Personal information
- Born: September 23, 1991 (age 34) Central Islip, New York
- Nationality: American
- Listed height: 6 ft 9 in (2.06 m)
- Listed weight: 215 lb (98 kg)

Career information
- High school: Middlesex School (Concord, Massachusetts)
- College: Vanderbilt (2010–2014)
- NBA draft: 2014: undrafted
- Playing career: 2014–present

Career history
- 2014–2015: KAOD
- 2015–2016: Virtus Bologna
- 2016–2017: BC Astana
- 2017–2018: Levallois Metropolitans
- 2018–2019: Nizhny Novgorod
- 2019–present: Keravnos

Career highlights
- Kazakhstan League champion (2017); Kazakhstan Cup winner (2017); Second-team All-SEC (2014);

= Rod Odom =

American basketball player (born 1991)

Roderick Wesley Odom (born September 23, 1991) is an American professional basketball player from Central Islip, New York for Keravnos of the Cyprus Basketball Division 1. He attended Vanderbilt University. Odom is a 6'9, 215 pound combo forward.

== Personal life ==
Odom attended Middlesex School, in Concord, Massachusetts. He played all 5 positions for the Middlesex School where he was one of the most heavily recruited players in the nation. Odom ultimately chose between Harvard, Princeton, Louisville, Arizona and Vanderbilt, and had offers from West Virginia, Michigan, UConn, Boston College, and Oklahoma State as well.

== College career ==
Odom played collegiately at Vanderbilt from 2010 to 2014. He played in all 134 games of his career.

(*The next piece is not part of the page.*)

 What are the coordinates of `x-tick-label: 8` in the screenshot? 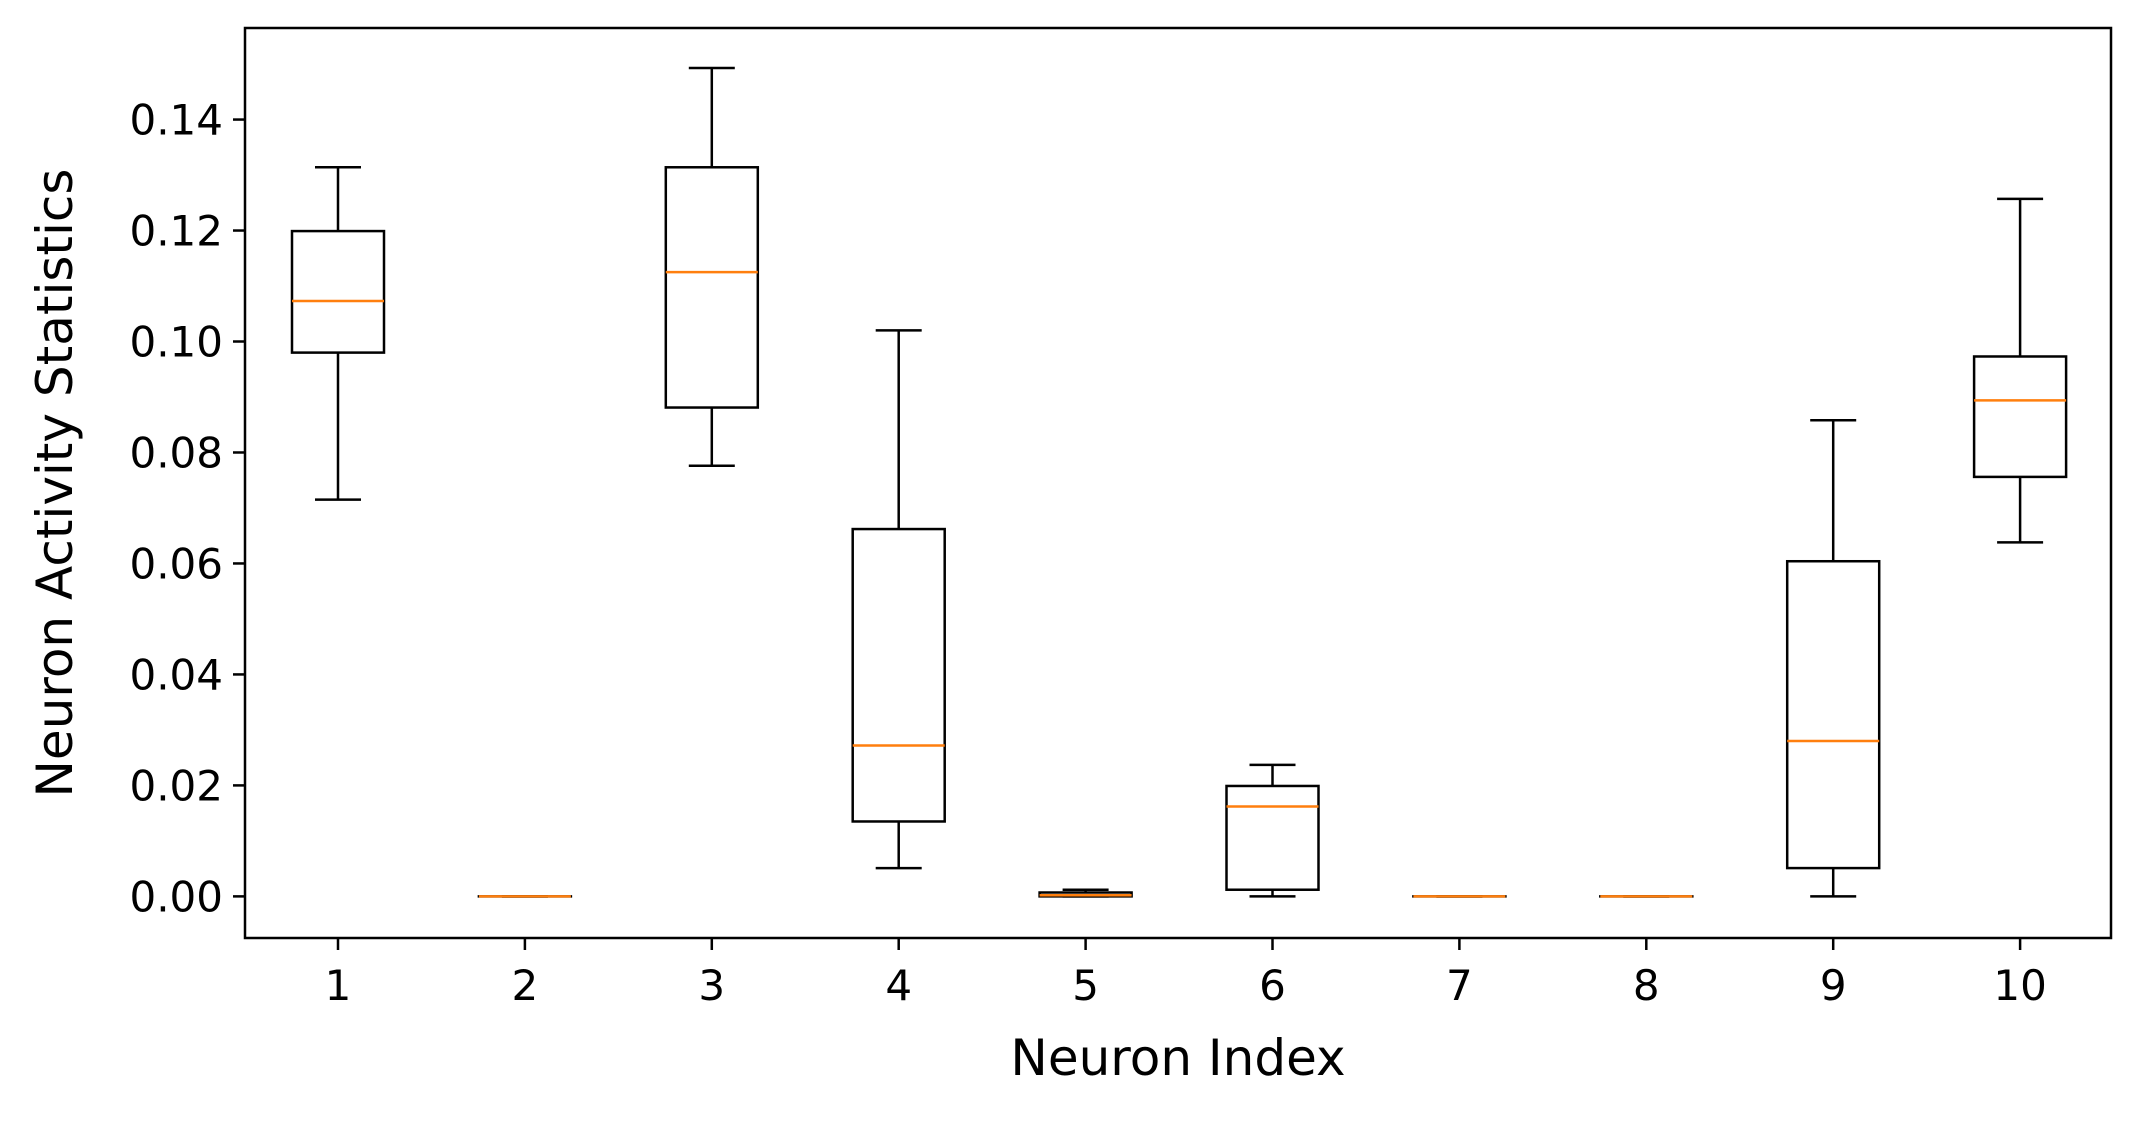 It's located at (1646, 986).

He was a member of the Vanderbilt University SEC Championship team in 2012. He managed to improve his number in his last two campaigns by averaging 10.4 points and 4.5 rebounds in his junior year, and 13.6 points and 5.2 rebounds in his senior year. In his senior year he became one of the nation's best three point shooters, while shooting 38.5 percent. He left the Commodores earning All-SEC second team and ALL-SEC honorable mention (Associated Press). He also was named to the SEC Academic honor roll in his senior year. He graduated with a degree in economics, and Corporate Strategy.

== Professional career ==
Odom was selected by the Golden State Warriors, to participate in the NBA Summer League in Las Vegas in the summer of 2014. Odom played power forward for Steve Kerr and the . In August 2014 he signed for Greek Basket League club KAOD.
In Odom's rookie season with KAOD, Odom averaged 9 points and 5 rebounds per game.

July 2015, Virtus Bologna finalized an agreement with Rod Odom to play for 2015-2016 Season.

In the 2017–18 season Odom played for Levallois Metropolitans and averaged 10 points and 3.8 rebounds per game. Odom signed with Nizhny Novgorod of the Russian league on July 17, 2018.